- [Work task]
Transcribe every line below exactly; no image goes into the output.

Pixel coordinate grounding data:
--

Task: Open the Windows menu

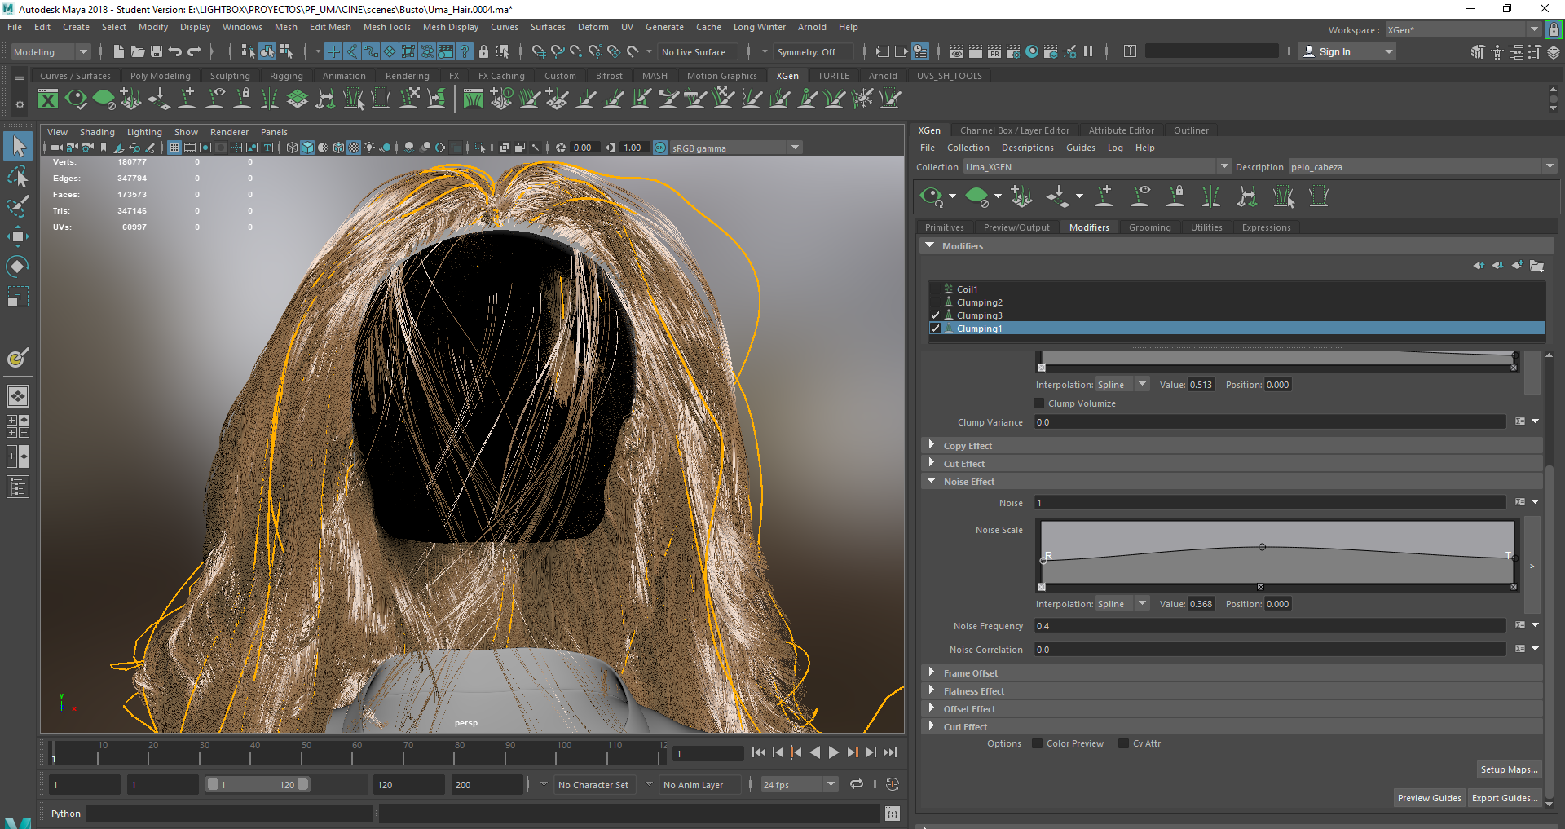Action: click(242, 27)
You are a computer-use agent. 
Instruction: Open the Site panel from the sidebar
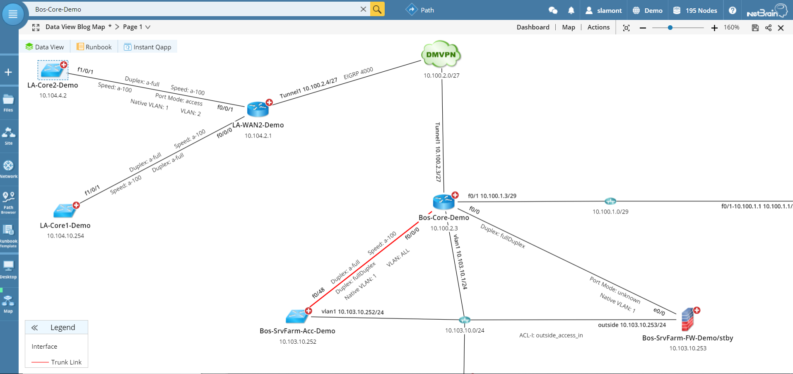tap(8, 134)
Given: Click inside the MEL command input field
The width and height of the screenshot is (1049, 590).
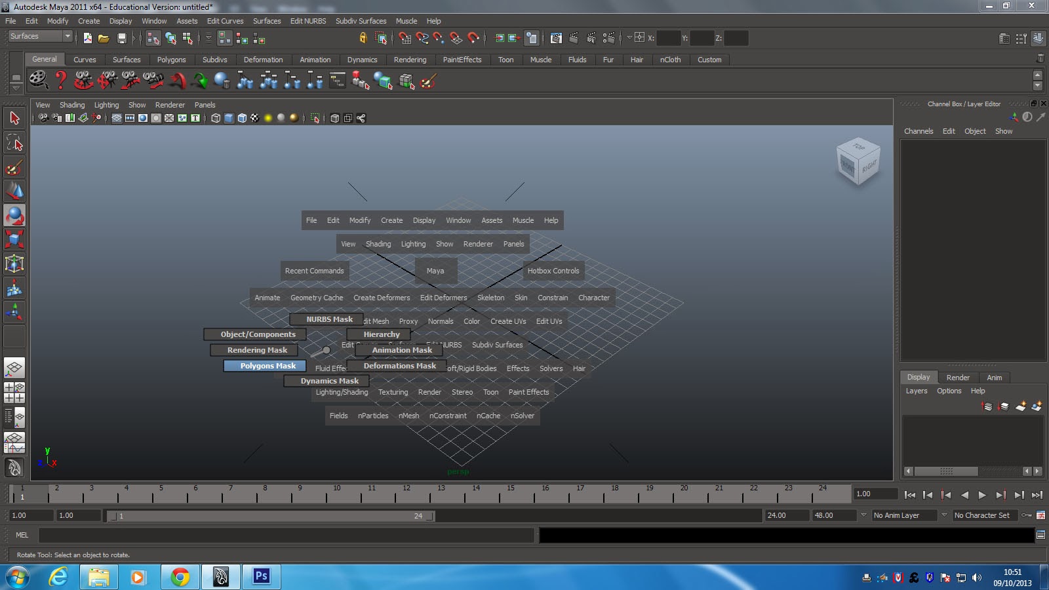Looking at the screenshot, I should [282, 536].
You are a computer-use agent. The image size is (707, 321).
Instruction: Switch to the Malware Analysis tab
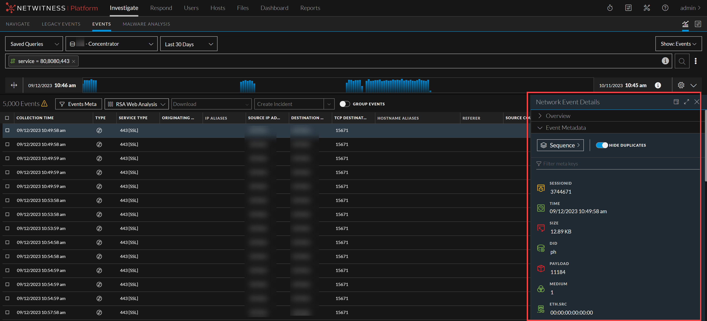pos(146,24)
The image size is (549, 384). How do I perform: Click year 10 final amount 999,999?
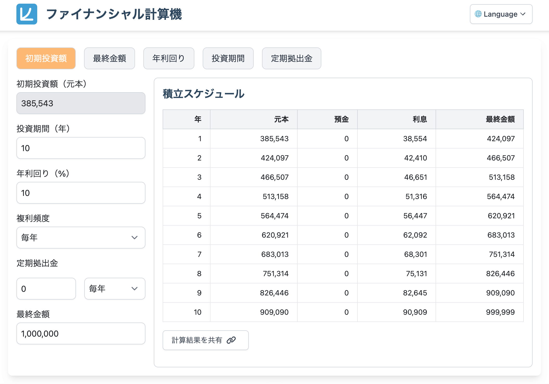tap(500, 312)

--

- [Exercise solution]
Task: Open the Windows menu

Action: click(242, 27)
You are a computer-use agent. 
Instruction: Open the Site panel from the sidebar
tap(8, 134)
Given: Click inside the MEL command input field
The width and height of the screenshot is (1049, 590).
Looking at the screenshot, I should [282, 536].
You are a computer-use agent. The image size is (707, 321).
Instruction: Switch to the Malware Analysis tab
pos(146,24)
The image size is (549, 384). How do I perform: Click year 10 final amount 999,999?
tap(500, 312)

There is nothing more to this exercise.